In a commentary posted online
yesterday, Bezpalko says that “absolutely all republics which were part of the
USSR and are now independent states have adopted an ethno-national course of
development” and “are building ethno-centric states,” something that has
negative consequences for Russians and Ukrainians there (nazaccent.ru/column/42/).
Because of its 1992 federal treaty,
he continues, the Russian Federation has largely been able to “avoid
large-scale inter-ethnic conflicts,” but this has come at a high price, one
involving “a definite disbalance within the country” between ethnic republics
and the predominantly Russian oblasts and krays.
This lack of balance is creating
conditions involving national languages and national histories which could lead
to conflicts 20 to 30 years from now, the Russian Ukrainian leader says.
As far as Ukraine is concerned,
Bezpalko says, the conflict that is going on is “not between ethnoses and not
between Ukrainians and Russians. This
war is a purely ideological one,” he continues, between those “who have been educated
in one set of values, according to one set of textbooks and in one culture” and
those who were raised on others.
As far as ethnic Ukrainians living inside the Russian Federation are
concerned, he argues, there are “symptoms” of this that give rise to “concern” even
among those who haven’t been formally educated according to an alternative set
of textbooks. “To a definite degree,
they do not see themselves as part of Russia.”
Instead,
“they conceive a city, settlement or family as their small motherland, and they
view their big motherland as a republic but not the Russian Federation.
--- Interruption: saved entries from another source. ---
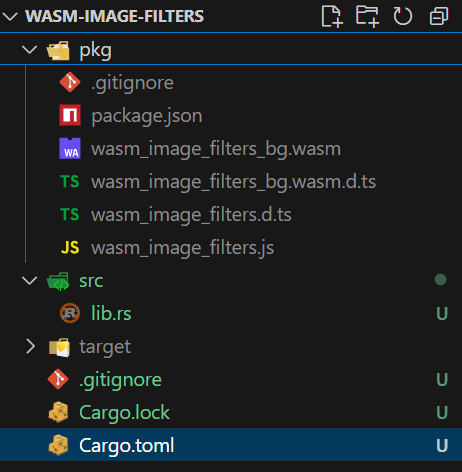Refresh the Explorer file tree
The image size is (462, 472).
click(x=403, y=16)
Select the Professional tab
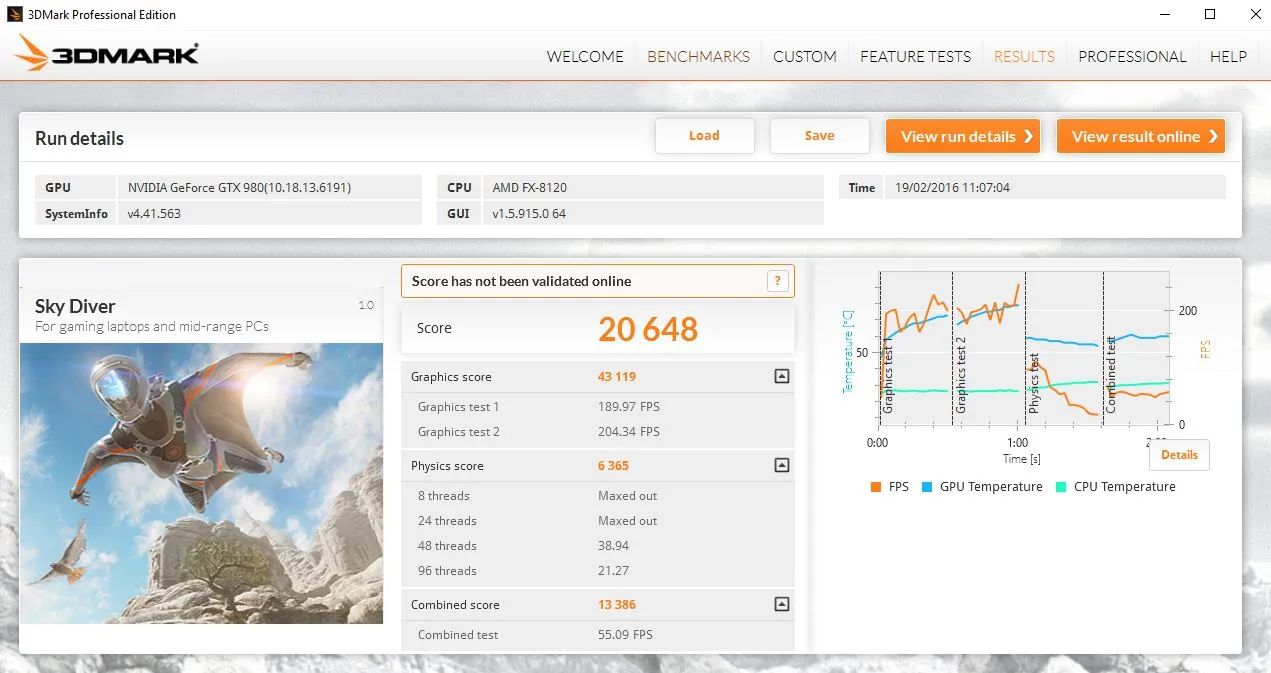This screenshot has height=673, width=1271. point(1132,56)
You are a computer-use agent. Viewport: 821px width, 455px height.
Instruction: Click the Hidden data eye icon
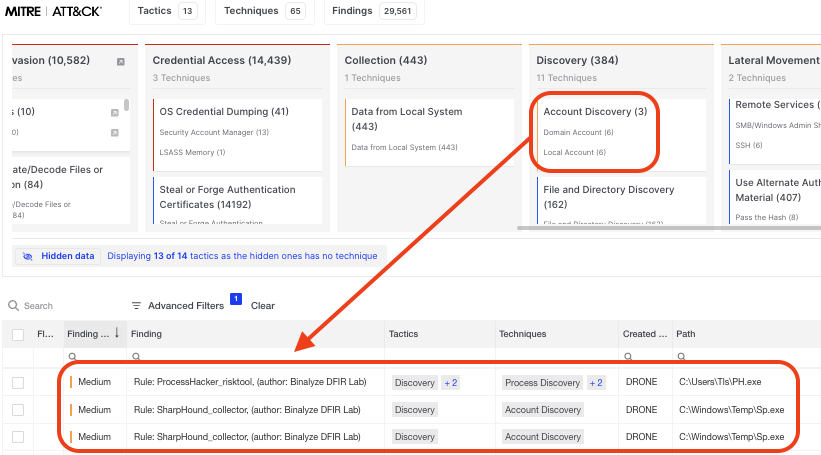click(x=28, y=256)

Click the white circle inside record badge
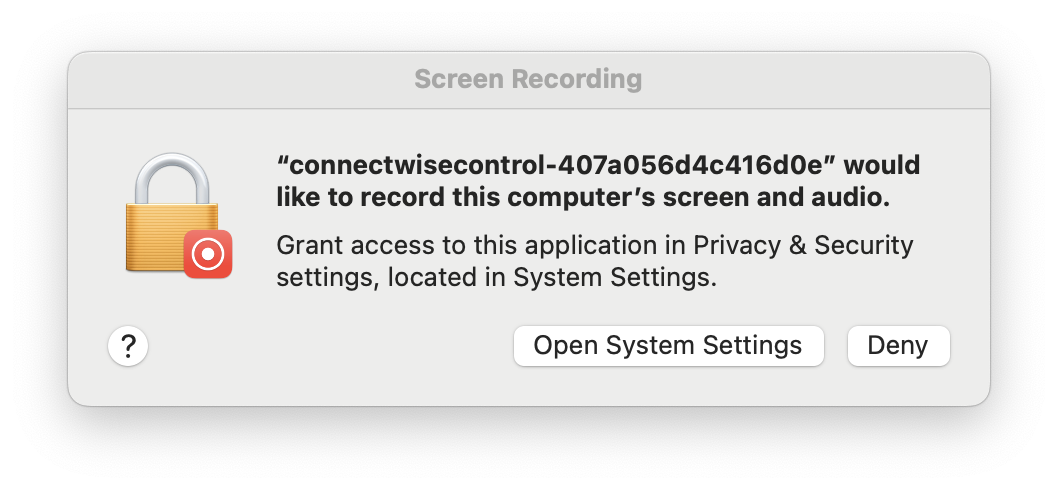click(208, 254)
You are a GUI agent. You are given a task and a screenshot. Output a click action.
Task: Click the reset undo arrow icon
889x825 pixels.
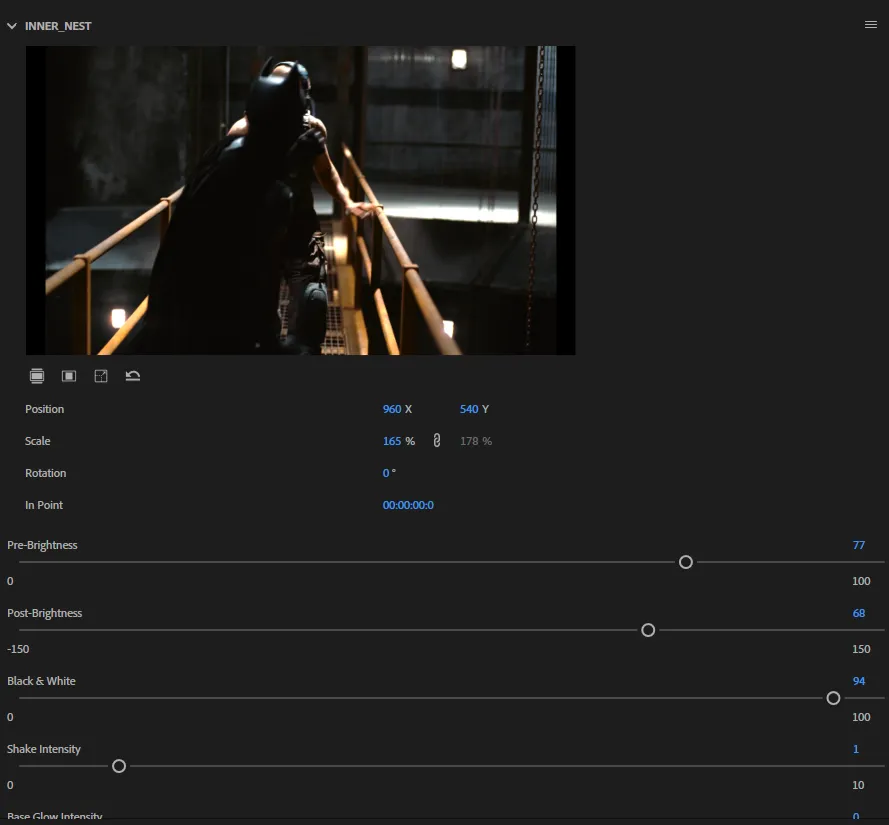point(133,376)
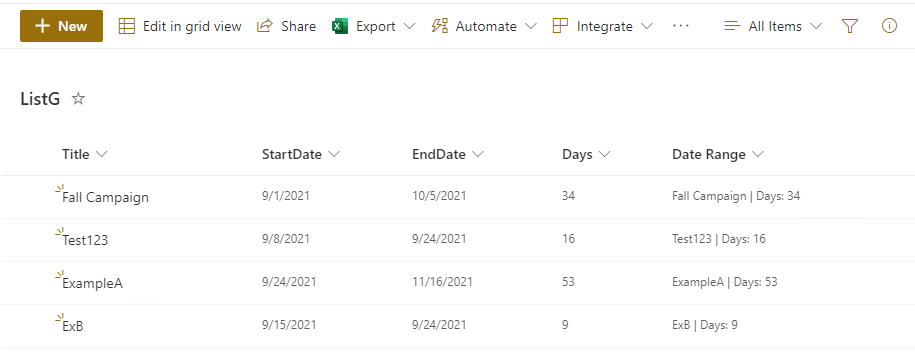Viewport: 915px width, 363px height.
Task: Open the ExampleA list item
Action: (x=93, y=284)
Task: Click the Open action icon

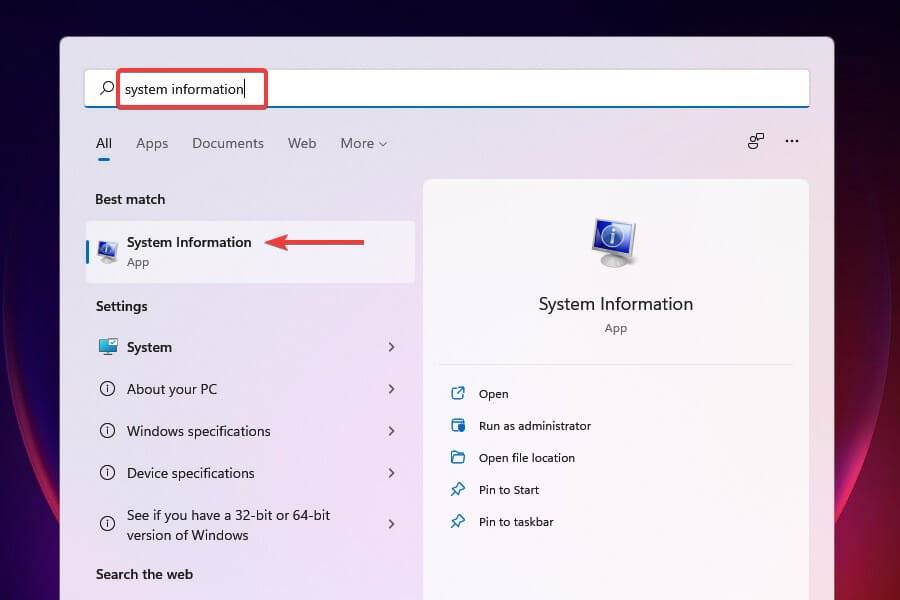Action: [x=460, y=393]
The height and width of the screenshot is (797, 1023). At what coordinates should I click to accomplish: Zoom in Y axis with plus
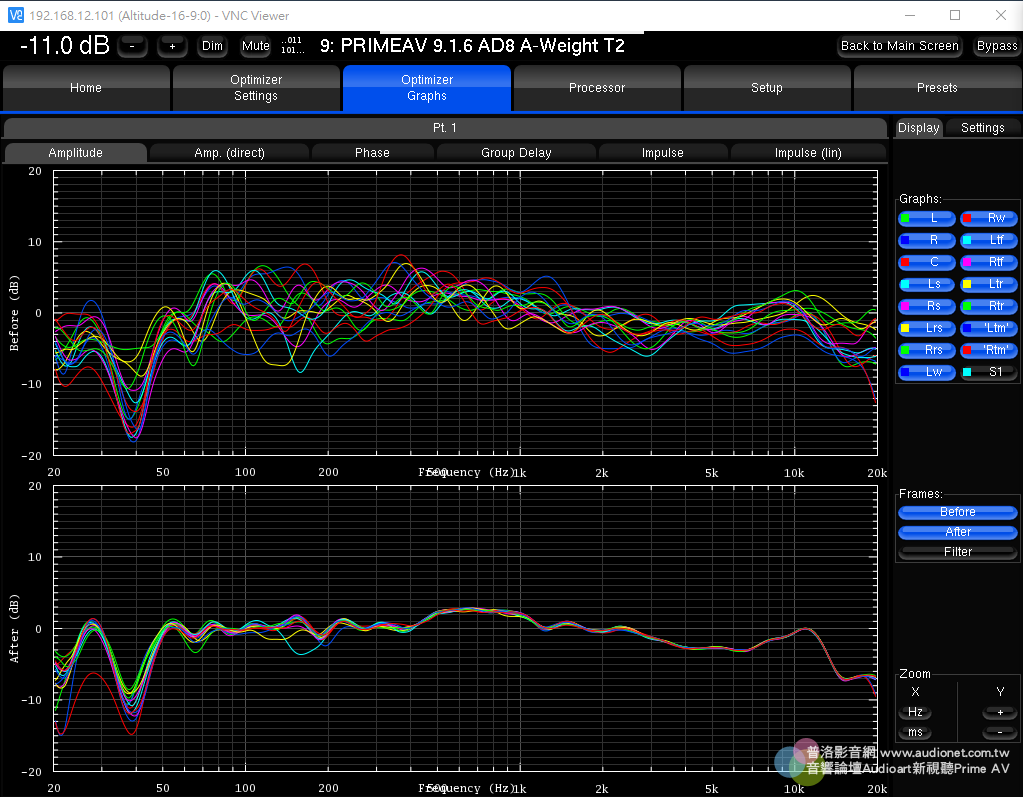point(999,713)
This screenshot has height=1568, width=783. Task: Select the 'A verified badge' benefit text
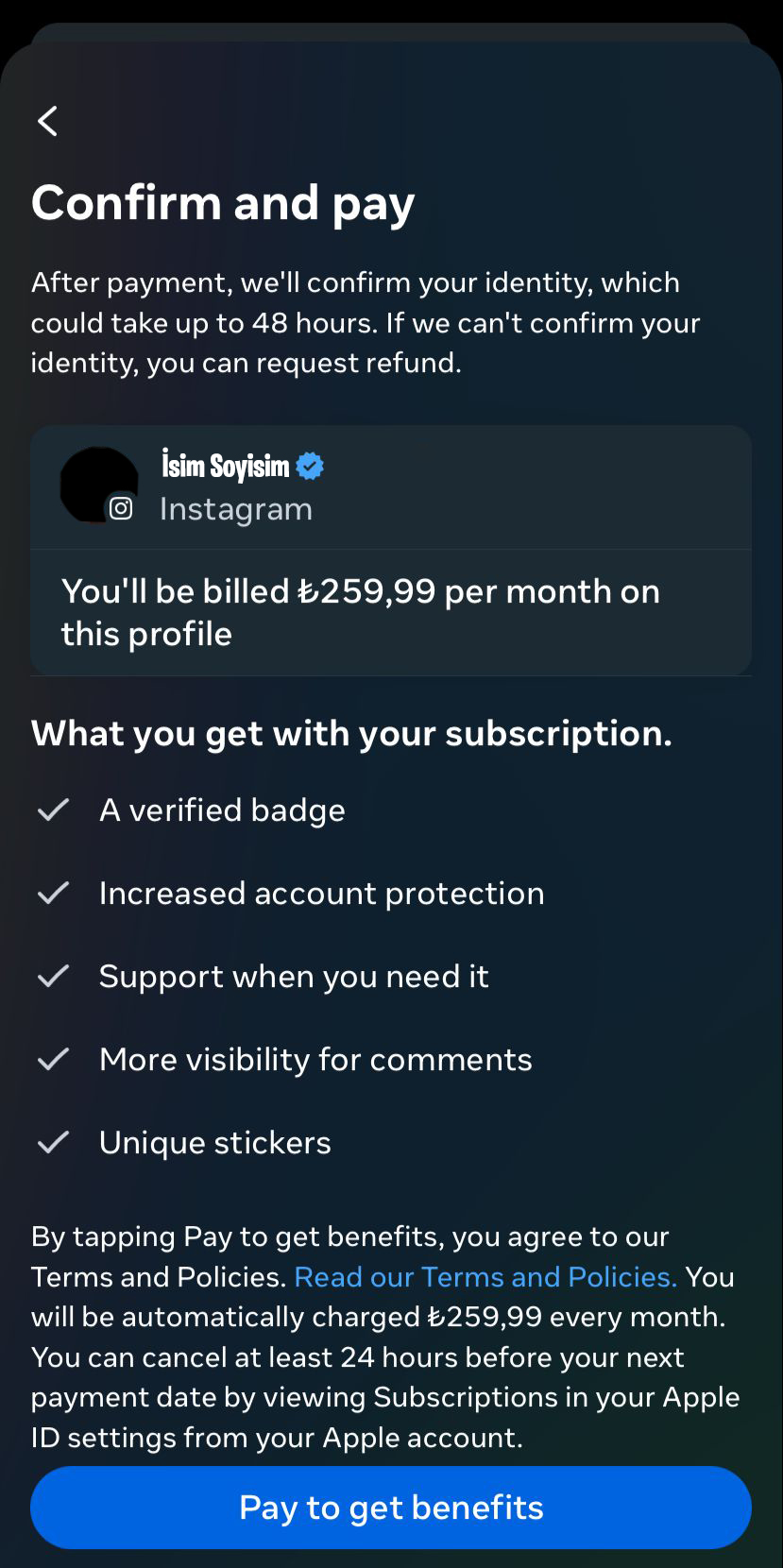pos(222,810)
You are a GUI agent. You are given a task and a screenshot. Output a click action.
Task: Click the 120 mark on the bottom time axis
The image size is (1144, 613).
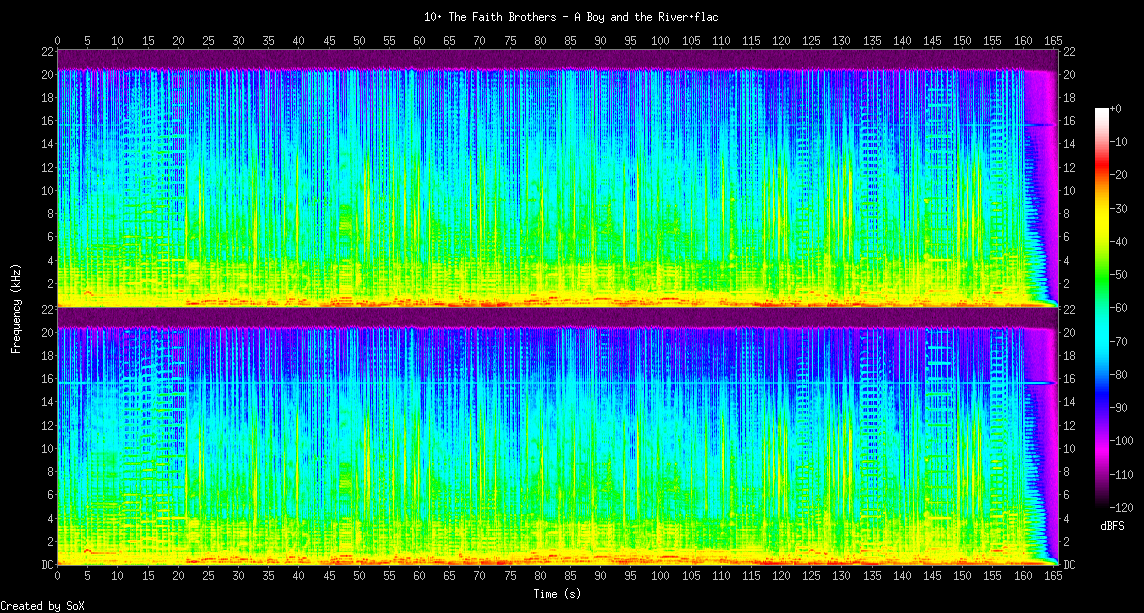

They do not feel themselves at home in
Russia.”
That
is worrisome, Bezpalko says, given that ethnic Ukrainians form significant
portions of the population in many parts of the country, and he suggests that
it reflects the failure of the Russian authorities to address the issues
involving the integration of ethnic Ukrainians into Russian life until
recently.
Indeed,
the Russian Ukrainian leader says, Moscow’s nationality policy “for a long time
did not devote attention to certain ideological moments which from time to time
came to us from Ukraine.” Ukrainian nationalist groups like UNA-UNSO were “not
recognized as extremist,” and that mean they could “peacefully conduct
propaganda here.
“To a
certain degree,” he says, they were “successful” because “a number of Russian
citizens who identified as Ukrainians accepted this ideology.” Some of them moved to Ukraine, and “it is
complicated to say how many people remain in [Russia’s] regions while being in
fact anti-Russian.” But this “requires
careful monitoring and study.”
Bezpalko
says that in his view, “our basic task” is to promote among ethnic Ukrainians
in the Russian Federation a sense of membership in “an all-Russian civic nation.”
If that doesn’t happen, there will always be “external forces” which will use
internal divisions to weaken the country.